Would you return exactly the lines below from the line with "Task: Click line number 1 in the gutter" through the line with "You are a GUI", both included, and nothing else, leaving out the pictures?
____________
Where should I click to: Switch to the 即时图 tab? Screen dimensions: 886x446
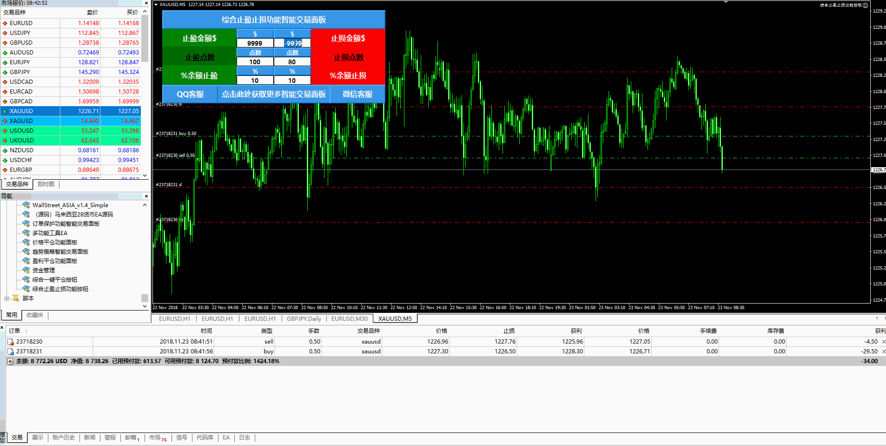click(x=46, y=184)
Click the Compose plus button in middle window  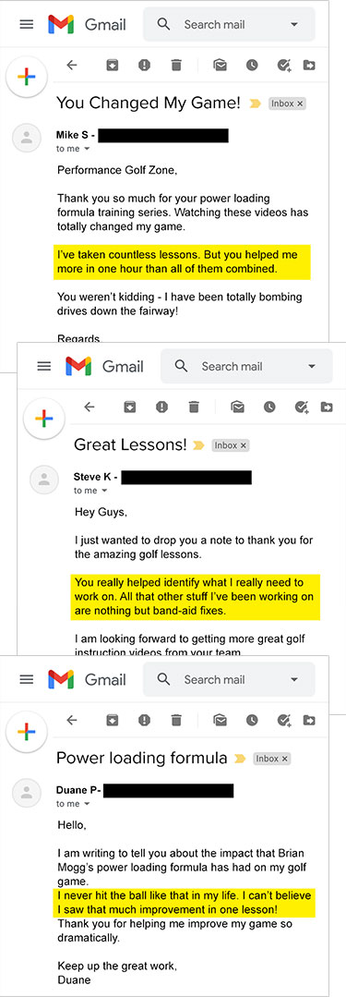pyautogui.click(x=43, y=419)
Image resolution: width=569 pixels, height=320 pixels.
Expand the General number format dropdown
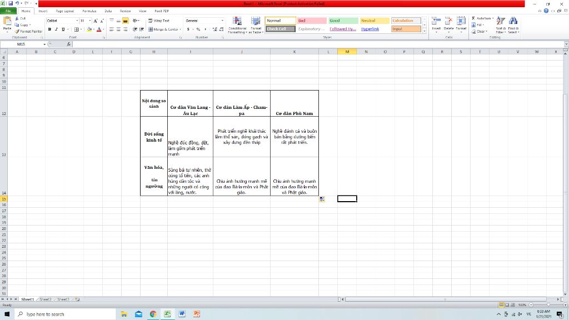coord(222,21)
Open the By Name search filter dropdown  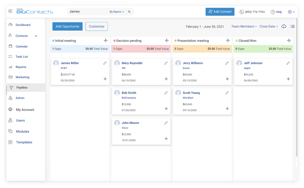pyautogui.click(x=117, y=12)
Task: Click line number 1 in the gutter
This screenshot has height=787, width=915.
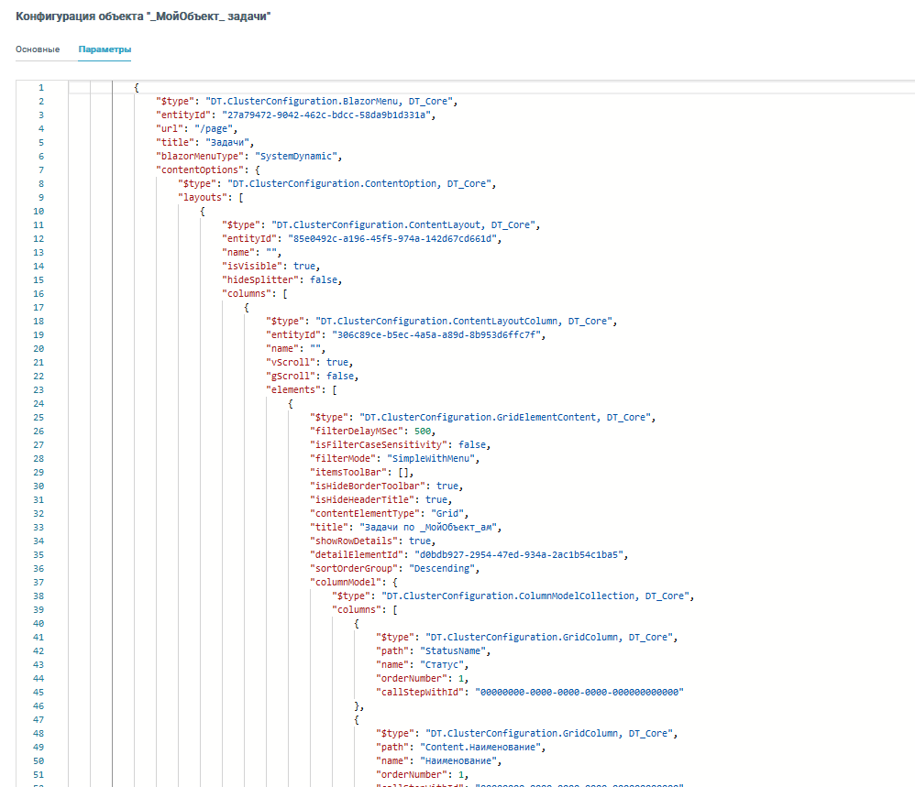Action: pyautogui.click(x=41, y=88)
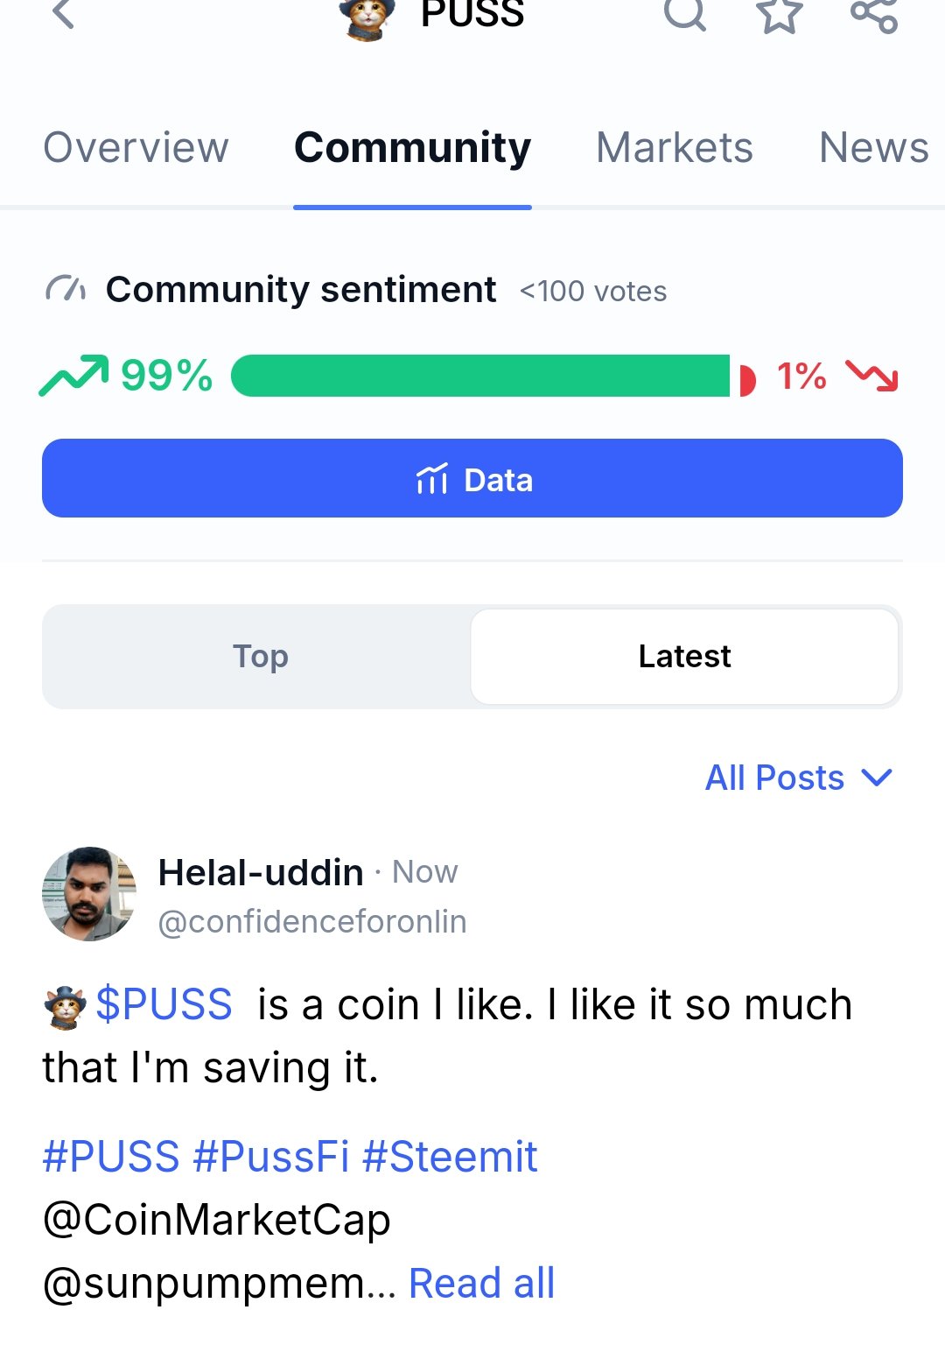945x1352 pixels.
Task: Switch posts feed to Top
Action: pyautogui.click(x=259, y=656)
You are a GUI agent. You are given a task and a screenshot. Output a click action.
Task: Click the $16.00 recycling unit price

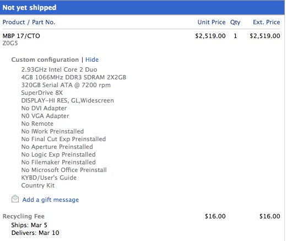pos(215,216)
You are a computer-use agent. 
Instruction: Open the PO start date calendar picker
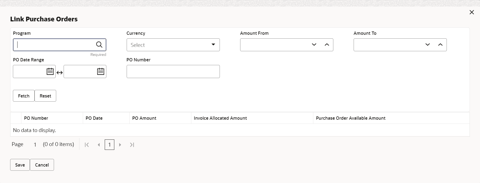[x=50, y=72]
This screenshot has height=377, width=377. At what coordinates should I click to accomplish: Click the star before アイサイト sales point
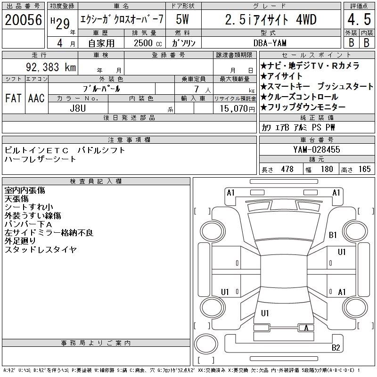pos(264,76)
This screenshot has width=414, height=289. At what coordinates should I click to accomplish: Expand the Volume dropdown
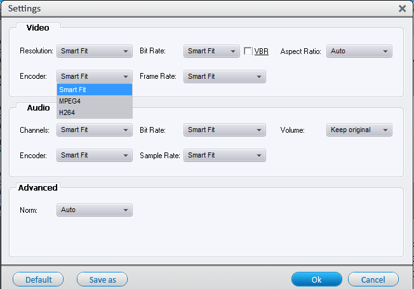pyautogui.click(x=359, y=130)
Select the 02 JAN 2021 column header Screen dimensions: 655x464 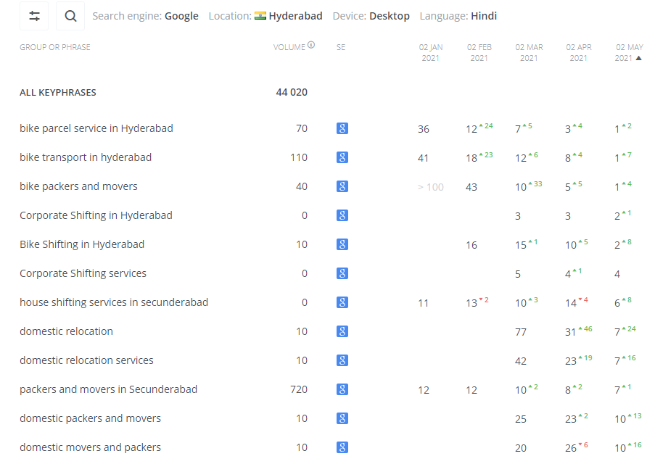point(431,53)
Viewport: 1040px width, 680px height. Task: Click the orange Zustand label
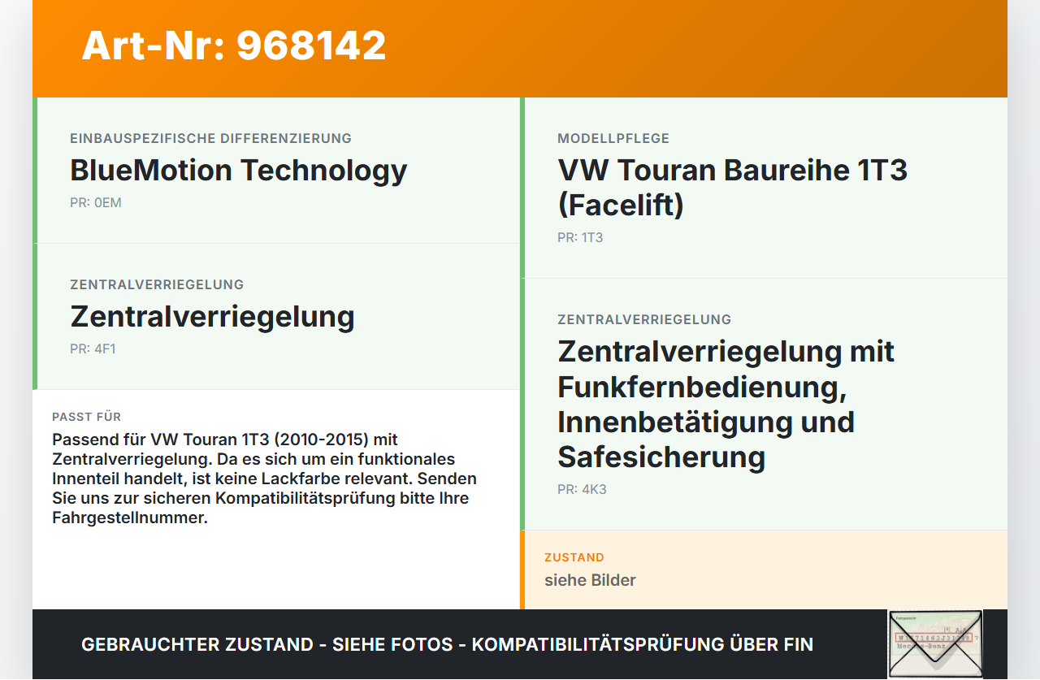[x=574, y=557]
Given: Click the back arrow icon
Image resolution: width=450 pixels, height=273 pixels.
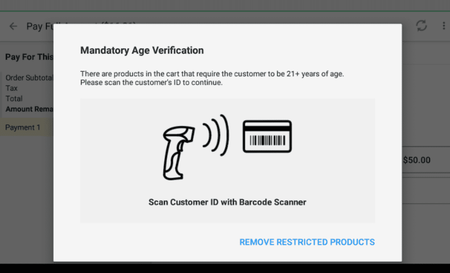Looking at the screenshot, I should pyautogui.click(x=13, y=26).
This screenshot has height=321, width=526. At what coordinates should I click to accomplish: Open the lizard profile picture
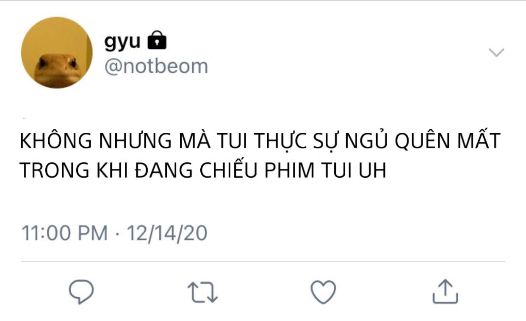click(57, 53)
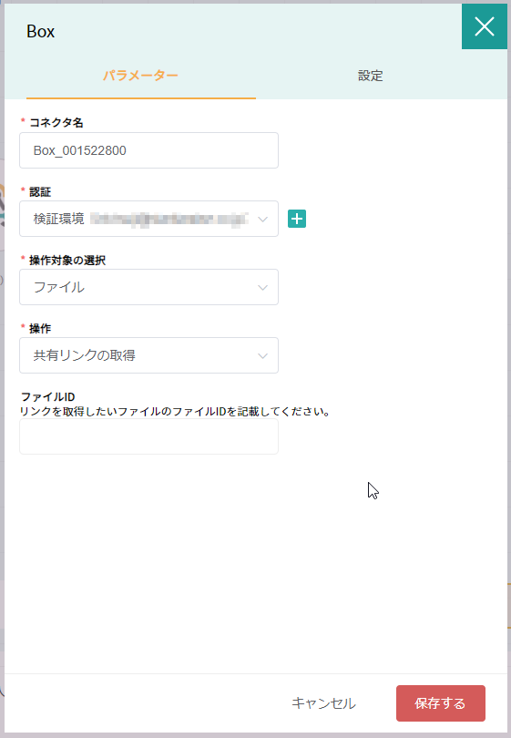This screenshot has height=738, width=511.
Task: Select the コネクタ名 field label
Action: (56, 123)
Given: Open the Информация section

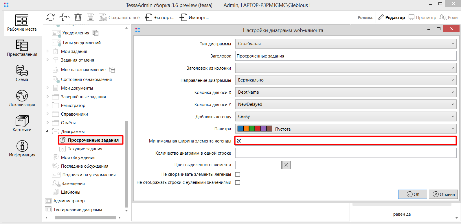Looking at the screenshot, I should 22,149.
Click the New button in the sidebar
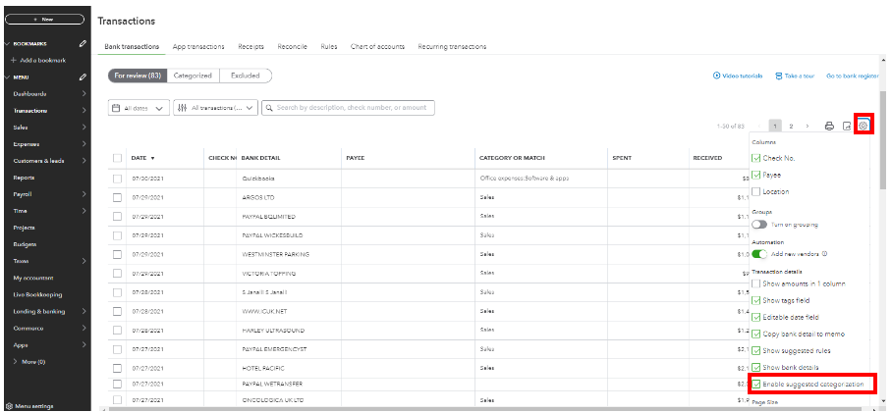 click(44, 20)
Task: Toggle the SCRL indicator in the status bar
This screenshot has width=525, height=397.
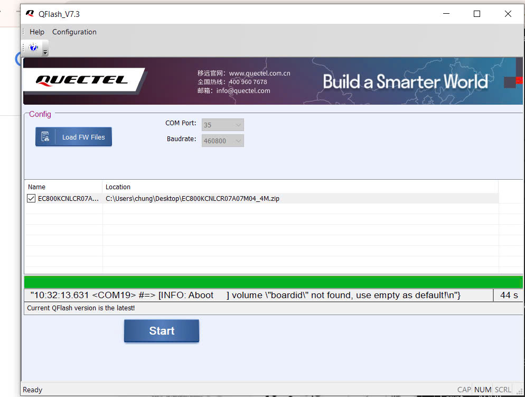Action: pos(502,389)
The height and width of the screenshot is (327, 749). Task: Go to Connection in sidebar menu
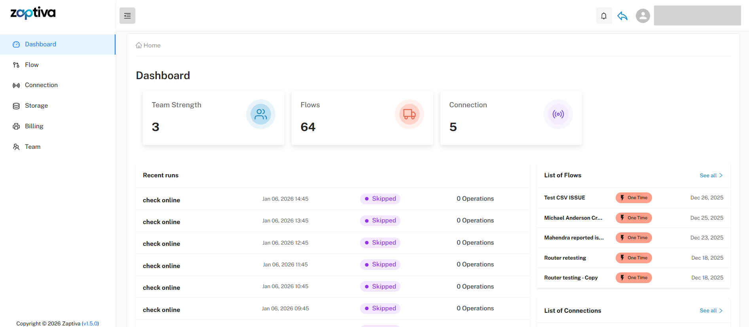pos(41,85)
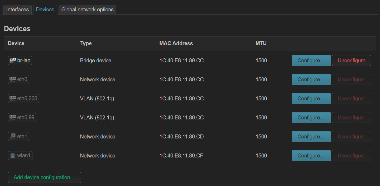The width and height of the screenshot is (380, 186).
Task: Configure the wlan1 wireless device
Action: 311,156
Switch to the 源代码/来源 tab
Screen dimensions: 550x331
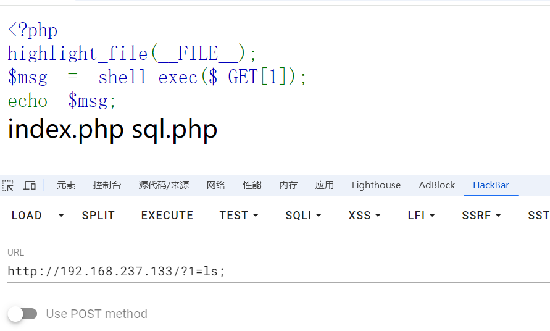(164, 185)
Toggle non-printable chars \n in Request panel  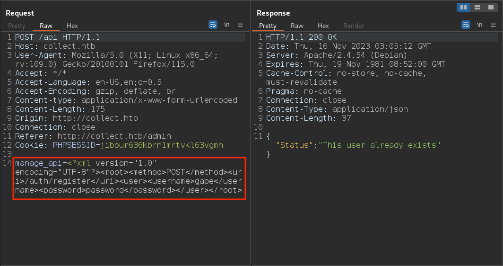click(x=227, y=25)
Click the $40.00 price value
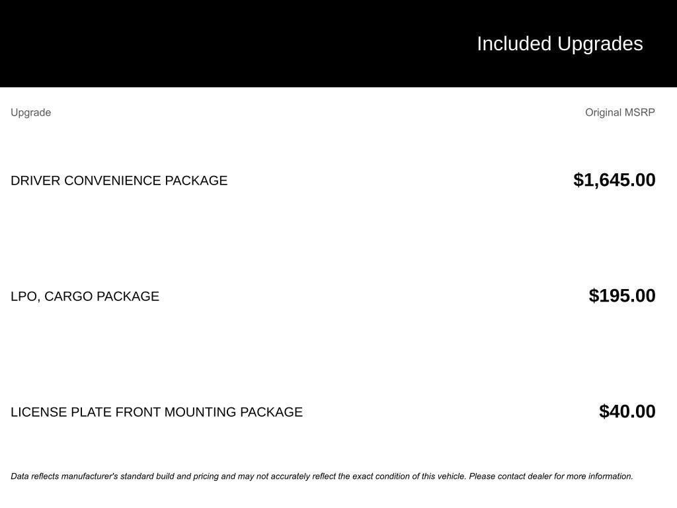677x508 pixels. [x=627, y=411]
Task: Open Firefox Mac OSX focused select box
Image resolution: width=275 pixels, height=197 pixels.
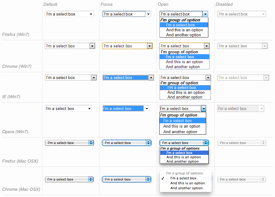Action: click(126, 143)
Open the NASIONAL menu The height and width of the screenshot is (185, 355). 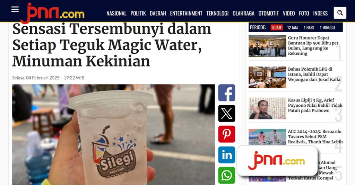[x=116, y=14]
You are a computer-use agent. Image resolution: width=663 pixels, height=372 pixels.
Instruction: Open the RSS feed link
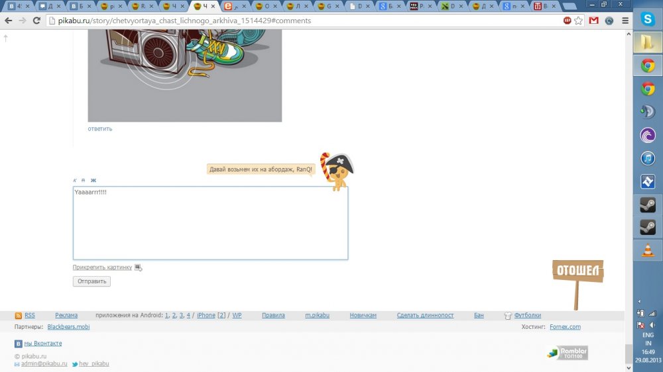(x=30, y=315)
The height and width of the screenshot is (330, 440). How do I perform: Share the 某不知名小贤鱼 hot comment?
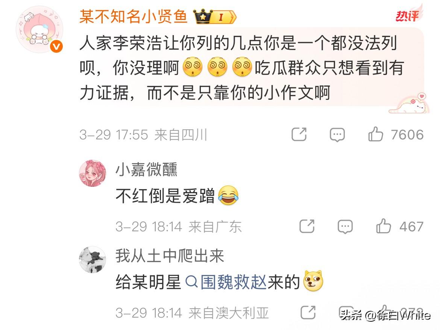[x=299, y=134]
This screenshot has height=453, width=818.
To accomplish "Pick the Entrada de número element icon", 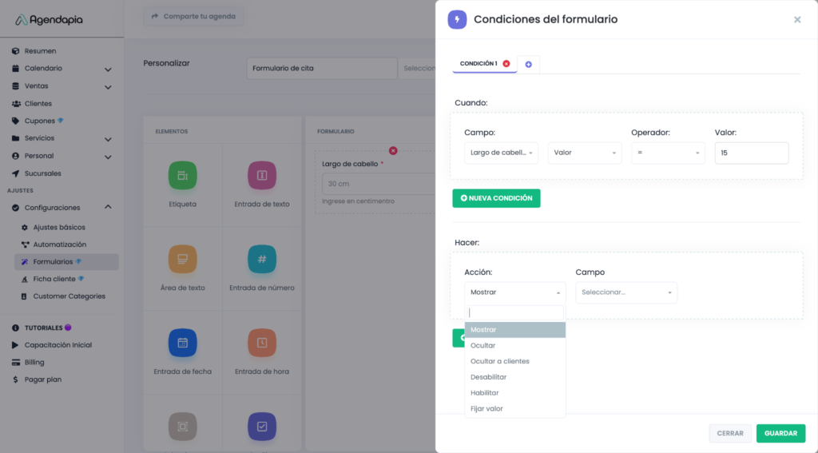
____________
• Answer box
Task: Click line number 1 in the gutter
This screenshot has height=787, width=915.
Action: pyautogui.click(x=41, y=88)
945x1352 pixels.
Task: Switch posts feed to Top
Action: pyautogui.click(x=259, y=656)
You are a GUI agent. You are given a task and a screenshot. Output a click action.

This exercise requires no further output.